BISMARCK, N.D. (AP) - The U.S. Census Bureau is up to the task of accurately counting the exploding population in North Dakota, where armies of job seekers have come to take advantage of the oil-wealthy state’s abundant employment opportunities, the agency’s director said Tuesday.
Census Bureau Director John Thompson said he’s visiting North Dakota this week to get a firsthand look at fastest-growing state in the nation.
“Any time you have a lot of population movement, it’s going to be more challenging than when you have a static population,” Thompson said at a press conference at the state Capitol in Bismarck. “We’re up for those challenges, and one of the reasons we are here is to learn about them.”
The government takes a headcount every 10 years and sends census takers to every U.S. household. Accurate counts are crucial for states, because at stake are billions of dollars in federal aid for such things as transportation projects and education. The state’s population was pegged at 723,000 residents last July, the most recent date for which figures are available, though some local officials in the state’s booming western oil patch have accused the bureau of undercounting the population.
Population numbers are updated using state income tax data between the once-a-decade official counts.
Officials in Williston, the biggest city in the oil patch, had considered contesting the 2010 census that put the city’s population at 14,716 people. Williston Mayor Ward Koeser said he and other city officials believed the actual population was about 17,000.
“It’s good growth - don’t get me wrong,” Koeser said at the time. “But we feel we have more (people) than that.”
Finding the whereabouts of all North Dakota’s burgeoning population will be a chore. Officials have reported new residents living in their vehicles, in tents, under bridges, and in grain bins, haystacks, even culverts.
Thompson said the Census Bureau increasingly is using mapping technology help locate new housing developments and people. And he said the agency still relies on census takers knocking on doors.
The technology “will help us find where people are living, and how we get people there” to count them, Thompson told The Associated Press.
Thompson said North Dakota was the first state he’s visited since being appointed by President Barack Obama last year to head the Census Bureau. Thompson met with Gov. Jack Dalrymple on Tuesday and was slated to meet later with American Indian leaders and officials in Williston.
Just a decade ago, North Dakota held the dubious distinction of being the only state to lose population. But its strong economy has attracted thousands of new residents in the past few years, reversing a decades-long trend of outmigration, where more people were going than coming.
Thompson said the agency’s last count was accurate.
“I think we got a pretty good count in 2010,” he said.
The state’s population has surged even since then. Dalrymple said Tuesday that the state has 25,000 unfilled jobs and the nation’s lowest unemployment rate, at less than 3 percent.
Many of the workers in the oil patch live in other states, making a headcount difficult, Dalrymple said.

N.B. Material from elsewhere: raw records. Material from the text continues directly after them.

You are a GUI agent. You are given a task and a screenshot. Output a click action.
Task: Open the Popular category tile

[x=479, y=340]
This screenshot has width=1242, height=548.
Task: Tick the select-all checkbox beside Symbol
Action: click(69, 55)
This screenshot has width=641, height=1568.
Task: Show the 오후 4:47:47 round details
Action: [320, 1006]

“It seems to people who are in the area that there are more new people than are being talked about or being acknowledged,” Dalrymple told reporters. “But you do have this challenge of, ’Who is truly a resident?’”
Kevin Iverson, manager of the census office at the state Commerce Department, said North Dakota did not contest the 2010 census count.
“If anything, it was probably a little conservative,” he said of North Dakota’s estimated population by the Census Bureau. “Just because people are here doesn’t make them residents.”